The International Hall, located in the Direct Energy Building on the CNE grounds near Lake Ontario, hosts booths selling everything from carved masks from Kenya and matryoshka dolls from Russia to alpaca ponchos from Peru.
As a complement to – or a respite from – all that shopping, the International Stage at the centre of the hall hosts a busy program of performances reflecting a range of world cultures. Although some performers have travelled from their home countries, the great thing about Toronto is that most of them are now based here.
Take the group Tuna Lazos de Amistad, one of three performances sampled earlier this week. Most of the 17 members of this band and singing group are originally from Colombia. They perform lively Spanish songs in black pants, white shirts, green sashes and flowing black capes adorned with long ribbons from various festivals – the East York Carnival, the Diaspora Colombia.
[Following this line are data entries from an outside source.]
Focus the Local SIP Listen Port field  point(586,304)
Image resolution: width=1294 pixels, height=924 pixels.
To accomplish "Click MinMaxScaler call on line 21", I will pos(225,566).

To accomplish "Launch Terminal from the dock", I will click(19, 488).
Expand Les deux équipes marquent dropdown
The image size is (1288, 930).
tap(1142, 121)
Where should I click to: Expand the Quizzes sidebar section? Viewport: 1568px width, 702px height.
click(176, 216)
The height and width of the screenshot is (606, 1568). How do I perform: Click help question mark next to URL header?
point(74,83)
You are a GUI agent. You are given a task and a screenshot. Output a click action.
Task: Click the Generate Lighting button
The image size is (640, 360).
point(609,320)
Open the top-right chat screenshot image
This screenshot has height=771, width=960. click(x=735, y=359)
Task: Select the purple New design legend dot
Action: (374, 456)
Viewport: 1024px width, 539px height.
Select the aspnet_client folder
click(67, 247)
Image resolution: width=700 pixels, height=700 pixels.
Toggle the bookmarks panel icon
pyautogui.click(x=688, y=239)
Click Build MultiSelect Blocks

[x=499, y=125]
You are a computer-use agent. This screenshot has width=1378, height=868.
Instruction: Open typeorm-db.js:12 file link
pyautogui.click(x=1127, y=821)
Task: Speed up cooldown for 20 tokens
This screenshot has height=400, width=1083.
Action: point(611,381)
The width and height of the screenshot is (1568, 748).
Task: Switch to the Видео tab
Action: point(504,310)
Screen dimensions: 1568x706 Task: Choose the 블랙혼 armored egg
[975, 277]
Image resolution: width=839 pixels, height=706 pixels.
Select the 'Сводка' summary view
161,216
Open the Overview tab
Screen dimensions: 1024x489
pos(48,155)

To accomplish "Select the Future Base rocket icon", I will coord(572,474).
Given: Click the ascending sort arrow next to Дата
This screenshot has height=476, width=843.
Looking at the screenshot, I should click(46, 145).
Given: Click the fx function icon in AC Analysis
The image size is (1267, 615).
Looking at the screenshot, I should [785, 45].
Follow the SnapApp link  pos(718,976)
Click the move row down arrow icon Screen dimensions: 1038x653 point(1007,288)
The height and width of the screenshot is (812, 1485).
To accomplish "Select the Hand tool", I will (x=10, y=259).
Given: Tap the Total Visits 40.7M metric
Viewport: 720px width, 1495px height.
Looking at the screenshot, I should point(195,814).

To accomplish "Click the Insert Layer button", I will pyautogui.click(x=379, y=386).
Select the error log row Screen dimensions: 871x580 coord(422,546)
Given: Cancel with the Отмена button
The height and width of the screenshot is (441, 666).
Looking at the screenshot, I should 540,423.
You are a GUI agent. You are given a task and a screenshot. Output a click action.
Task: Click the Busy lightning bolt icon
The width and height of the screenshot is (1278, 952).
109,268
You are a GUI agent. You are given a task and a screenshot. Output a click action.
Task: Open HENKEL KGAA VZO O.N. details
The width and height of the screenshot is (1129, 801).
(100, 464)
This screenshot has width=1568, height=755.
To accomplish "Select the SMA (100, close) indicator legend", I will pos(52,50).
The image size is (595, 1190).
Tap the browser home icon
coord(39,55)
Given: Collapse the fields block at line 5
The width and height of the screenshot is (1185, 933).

In an interview after their set, the general director, Mario Tobar, explained that their name – lazos de amistad – means “bonds of friendship.” A tuna has nothing to do with a fish. It’s a Hispanic singing group that hearkens back to a medieval university tradition — groups of poor students would roam the town, singing for food or money for their tuition. The “tuna” in the name comes from the French “roi de Thunes,” or “king of Tunis,” slang for a leader of vagabonds.
Chinese culture was represented by a taste of the Yate Dance and Acrobatic team, which did a few warm-ups before their scheduled evening performances. However, the Orient Dance Company provided Toronto-based performers who “have a passion for Chinese folk dance,” according to the m.c., who introduced himself as Daniel.
The first group were girls from about six to 13 years old, wearing red and gold satin shirts and pants. They charmingly waved brilliant red streamers and in their flowing movements they looked like a choreographed breeze.
Six adult women in bright yellow performed a dance with pink and white fans and a group of teenage girls briskly went through the paces of a folk dance and a tambourine dance. All three groups – they joined together for the finale – looked as if they were enjoying themselves.
While the Chinese dances had no apparent story and focused solely on movement, the last group viewed today told tales from a fascinating culture, but you couldn’t say it was foreign.
The Dancers of Damelahamid are from the northwest coast of British Columbia and perhaps, given that their homeland is close to Alaska, it does qualify as foreign for most Canadians. Their red and black costumes carried the distinctive artwork seen on Pacific totem poles – stylized birds and fish.
The dances were introduced by group member Margaret Grenier, who said that “we are the peoples of the four clans – fire weed, frog, eagle and wolf.” The dances, chanting and drumming told stories of destructive grasshoppers eaten by birds who restore the balance of nature, and of a “call to the four winds” that conjures up the ancestors’ teachings about the earth.
The final performance, a dance with open gestures and smiles, looked like an expression of friendship and welcoming. Like the entire day’s program, it was a celebration.